Saturday, December 27, 2014

Poverty and Fear Still Rankle, Ten Years After the Tsunami

Common Dreams | Dec 26, 2014 | Amantha Perera, Inter Press Service

Men walk past destroyed buildings in the
Hambantota town in southern Sri Lanka.
Reconstruction in this town subsequently
moved at a rapid pace.

(Photo: Amantha Perera/IPS)
It took just 30 minutes for the killer waves to leave 350,000 dead and half a million displaced. Less than one hour for 100,000 houses to be destroyed and 200,000 people to be stripped of their livelihoods.

For many thousands of people in South Asia, the Christmas holidays will always double as a memorial for those who suffered tragic losses during the 2004 tsunami, which rushed ashore on Dec. 26 leaving a trail of tears in its wake.
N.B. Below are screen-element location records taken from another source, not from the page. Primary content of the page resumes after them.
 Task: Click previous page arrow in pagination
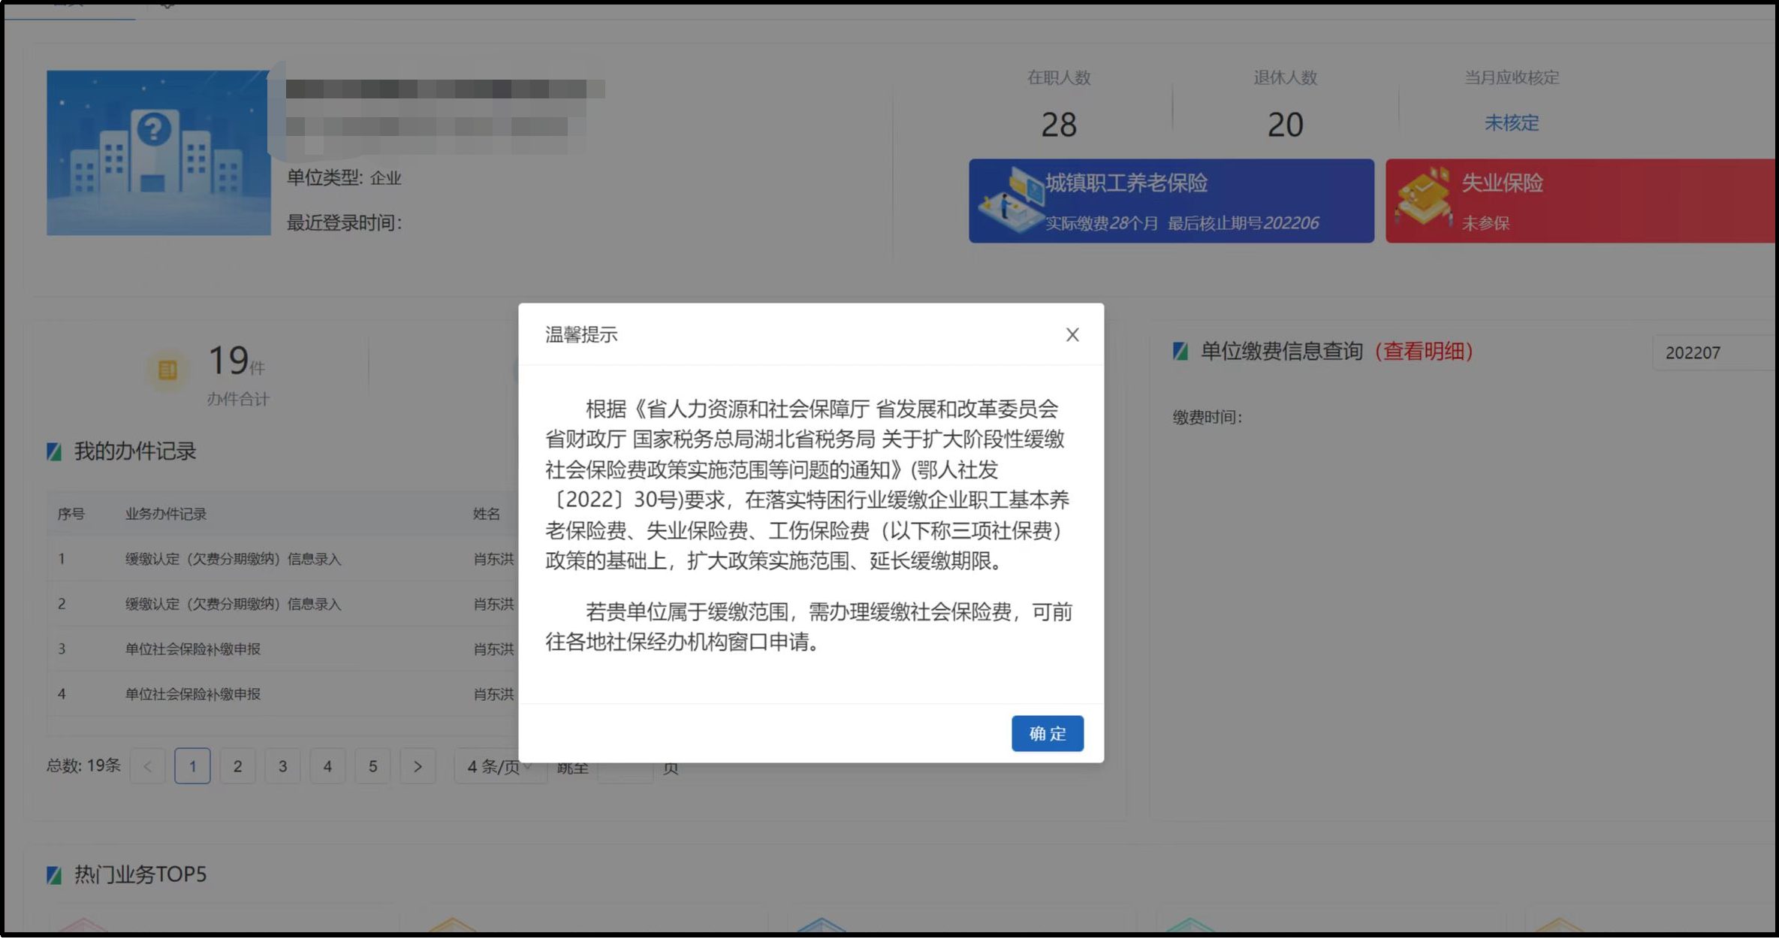147,766
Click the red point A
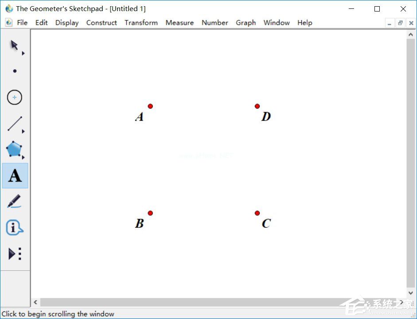This screenshot has width=417, height=319. pyautogui.click(x=150, y=106)
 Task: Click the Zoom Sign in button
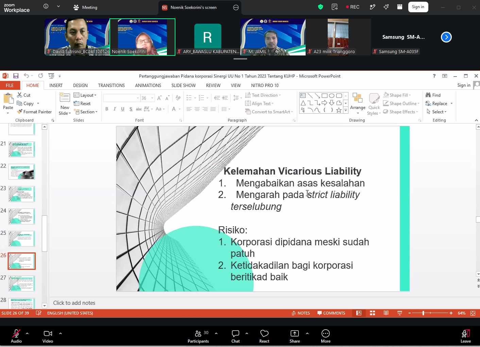click(418, 7)
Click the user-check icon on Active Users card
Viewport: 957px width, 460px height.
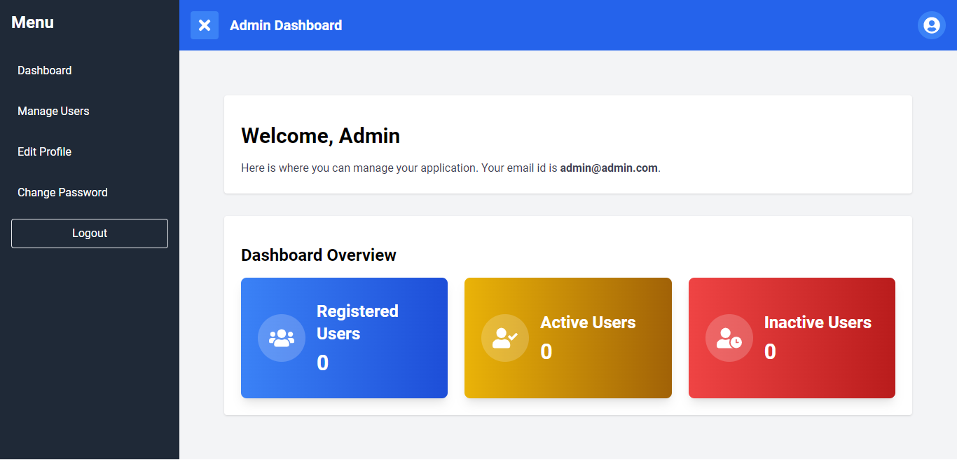(x=505, y=337)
The island nation of Sri Lanka was one of the worst hit, with three percent of its population affected and five percent of its gross domestic product (GDP) lost in damages.

According to the Disaster Management Center (DMC), over a million people, mainly poor families from the coastal areas, had to be evacuated.

The Northern and Eastern provinces – already struggling in the grip of the protracted civil conflict that at the time was showing no signs of abating – bore the lion’s share of the destruction.

Weary from years of war, the population caught up in the fighting between government forces and the Liberation Tigers of Tamil Eelam (LTTE) were battered further by the waves: according to government data, 60 percent of the tsunami’s impact was concentrated on the northern and eastern coasts.